One response led me to a 90-year-old woman who, as it turns out, didn’t come to Canada until after the West Indian Domestic Scheme had begun in the mid-1950s, so she wouldn’t have known Ellen. She suggested I contact Citizenship and Immigration, and gave me names for a church and a funeral home to contact, if I had any details about when she died. (As of right now, I still don’t.)
She did mention one useful nugget of information: To get into Canada, Ellen had to have been sponsored by the person who employed her (the woman referred to it as a “slave drive”). To me, that made sense. In the late 1920s, there weren’t that many ways for African-Americans and West Indians to enter – and stay – in Canada without getting rejected and/or deported. (Any Canadian historians reading this are free to correct me, if I’m wrong.)
I spoke to another woman known as the go-to historian for Montreal’s black community. She said, point-blank, that if Ellen was just passing through, there’d be no trace of her in historical records. (Frustrating to hear, but not in the least bit surprising.)
She said that she occasionally went through archived documents, and told me to send her an email with my great-aunt’s name and any information I knew. If Ellen lived in Montreal and was active in the community, her name might come up in those documents. While she couldn’t guarantee that she’d get back to me, she said she would try to email me if she found anything.

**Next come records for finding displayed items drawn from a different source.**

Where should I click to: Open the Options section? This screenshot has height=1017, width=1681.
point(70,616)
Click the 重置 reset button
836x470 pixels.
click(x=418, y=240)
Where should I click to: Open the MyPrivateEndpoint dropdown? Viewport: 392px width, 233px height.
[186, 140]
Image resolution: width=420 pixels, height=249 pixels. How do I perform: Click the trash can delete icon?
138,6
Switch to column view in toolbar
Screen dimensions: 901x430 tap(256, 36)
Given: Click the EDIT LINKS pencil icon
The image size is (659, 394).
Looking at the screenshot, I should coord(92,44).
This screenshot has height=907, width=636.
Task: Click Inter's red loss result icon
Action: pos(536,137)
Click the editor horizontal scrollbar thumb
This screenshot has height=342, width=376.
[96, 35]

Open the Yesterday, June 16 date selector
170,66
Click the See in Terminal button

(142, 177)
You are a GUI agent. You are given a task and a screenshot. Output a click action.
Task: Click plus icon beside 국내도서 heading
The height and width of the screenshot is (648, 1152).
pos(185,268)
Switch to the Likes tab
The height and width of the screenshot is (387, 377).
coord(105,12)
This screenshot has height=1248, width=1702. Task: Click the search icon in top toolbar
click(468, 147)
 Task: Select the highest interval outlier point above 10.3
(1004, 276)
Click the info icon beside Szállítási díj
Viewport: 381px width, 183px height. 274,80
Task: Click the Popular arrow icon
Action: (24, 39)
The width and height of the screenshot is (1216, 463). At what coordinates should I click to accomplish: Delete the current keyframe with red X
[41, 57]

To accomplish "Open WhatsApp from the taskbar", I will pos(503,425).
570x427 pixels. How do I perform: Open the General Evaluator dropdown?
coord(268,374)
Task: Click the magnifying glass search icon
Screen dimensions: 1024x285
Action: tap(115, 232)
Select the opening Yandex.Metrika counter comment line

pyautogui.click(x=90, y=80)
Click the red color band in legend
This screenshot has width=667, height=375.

Lastly, I sent another email to the man who’d mentioned his great-grandfather in his online article.
He called me within 10 minutes.
He mentioned that he’d responded to my email back in August. For whatever reason, I’d never received it. But even back then, he was intrigued by my message.
Understandably, he was a bit wary of my intentions. I reassured him that I wasn’t trying to get back at his family for whatever reason. Really, all I wanted to know was whether anyone remembered her.
We had a nice conversation, and he told me a bit of what he knew about his great-grandfather and his family. Although his mother had passed away a few years ago, he said there were other grandchildren that were still alive, and he’d try to ask them to see if any of them recalled anything.